▶ What needs to be done
Return all lines from the listing below that include the word "computer".
┄┄┄┄┄┄┄┄┄┄
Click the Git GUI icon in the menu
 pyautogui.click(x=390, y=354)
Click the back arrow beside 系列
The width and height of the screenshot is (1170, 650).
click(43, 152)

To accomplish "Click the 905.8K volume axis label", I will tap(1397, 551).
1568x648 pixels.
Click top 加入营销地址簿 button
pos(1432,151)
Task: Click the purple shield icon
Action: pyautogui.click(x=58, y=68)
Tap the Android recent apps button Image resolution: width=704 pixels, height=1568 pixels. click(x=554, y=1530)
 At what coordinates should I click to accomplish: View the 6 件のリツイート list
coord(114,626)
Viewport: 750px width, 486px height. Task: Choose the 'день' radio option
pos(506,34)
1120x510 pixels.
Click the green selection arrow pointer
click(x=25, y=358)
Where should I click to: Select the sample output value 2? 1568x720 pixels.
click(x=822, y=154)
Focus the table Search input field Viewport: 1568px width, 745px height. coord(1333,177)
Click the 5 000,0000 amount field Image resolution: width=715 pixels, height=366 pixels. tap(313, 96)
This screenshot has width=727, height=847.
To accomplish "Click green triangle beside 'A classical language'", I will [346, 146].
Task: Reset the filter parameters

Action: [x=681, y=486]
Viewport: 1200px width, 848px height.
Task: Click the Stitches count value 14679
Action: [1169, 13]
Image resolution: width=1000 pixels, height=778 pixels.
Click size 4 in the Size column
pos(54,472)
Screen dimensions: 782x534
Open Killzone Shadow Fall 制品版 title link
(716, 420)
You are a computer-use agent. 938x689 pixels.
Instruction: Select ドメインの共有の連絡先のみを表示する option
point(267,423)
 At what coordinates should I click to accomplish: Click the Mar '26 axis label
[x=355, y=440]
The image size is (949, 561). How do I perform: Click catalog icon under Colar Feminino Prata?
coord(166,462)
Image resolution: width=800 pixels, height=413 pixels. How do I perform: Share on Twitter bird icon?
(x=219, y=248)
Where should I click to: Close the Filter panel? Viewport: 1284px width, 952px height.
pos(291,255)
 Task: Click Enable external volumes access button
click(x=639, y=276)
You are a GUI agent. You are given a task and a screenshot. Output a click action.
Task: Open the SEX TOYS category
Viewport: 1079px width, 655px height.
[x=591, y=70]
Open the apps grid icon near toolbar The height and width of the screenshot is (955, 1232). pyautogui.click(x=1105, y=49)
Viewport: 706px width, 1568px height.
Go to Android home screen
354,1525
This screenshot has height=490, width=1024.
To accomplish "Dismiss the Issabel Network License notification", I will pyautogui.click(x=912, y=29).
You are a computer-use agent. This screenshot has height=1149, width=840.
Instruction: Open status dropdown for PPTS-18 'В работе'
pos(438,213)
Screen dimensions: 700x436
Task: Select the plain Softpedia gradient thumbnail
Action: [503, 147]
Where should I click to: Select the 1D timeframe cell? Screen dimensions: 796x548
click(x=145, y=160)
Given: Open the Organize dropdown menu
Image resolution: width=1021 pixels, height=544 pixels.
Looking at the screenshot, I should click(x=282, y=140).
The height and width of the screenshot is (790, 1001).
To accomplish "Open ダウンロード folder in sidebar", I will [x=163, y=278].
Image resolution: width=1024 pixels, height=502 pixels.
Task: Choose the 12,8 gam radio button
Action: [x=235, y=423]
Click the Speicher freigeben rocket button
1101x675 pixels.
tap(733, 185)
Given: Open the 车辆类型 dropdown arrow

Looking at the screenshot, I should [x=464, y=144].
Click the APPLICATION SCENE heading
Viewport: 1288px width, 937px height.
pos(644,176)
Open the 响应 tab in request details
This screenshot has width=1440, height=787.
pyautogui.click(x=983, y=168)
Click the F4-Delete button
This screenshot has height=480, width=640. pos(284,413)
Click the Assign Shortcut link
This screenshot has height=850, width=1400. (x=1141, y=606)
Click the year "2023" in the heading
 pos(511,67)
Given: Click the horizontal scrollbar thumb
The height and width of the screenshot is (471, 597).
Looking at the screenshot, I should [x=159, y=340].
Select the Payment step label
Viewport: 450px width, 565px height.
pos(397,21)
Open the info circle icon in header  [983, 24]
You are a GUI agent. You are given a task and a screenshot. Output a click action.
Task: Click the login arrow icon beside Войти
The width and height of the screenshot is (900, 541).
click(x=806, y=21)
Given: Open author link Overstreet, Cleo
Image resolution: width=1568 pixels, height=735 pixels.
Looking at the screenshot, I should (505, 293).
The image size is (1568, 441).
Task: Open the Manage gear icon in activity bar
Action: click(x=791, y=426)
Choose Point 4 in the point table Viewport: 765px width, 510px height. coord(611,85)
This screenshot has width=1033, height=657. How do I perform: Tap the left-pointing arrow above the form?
┄┄┄┄┄┄┄┄┄┄
▶ Your solution
You are a computer-use agent. 938x689 pixels.
You are a computer-use agent. This screenshot has height=1149, width=840.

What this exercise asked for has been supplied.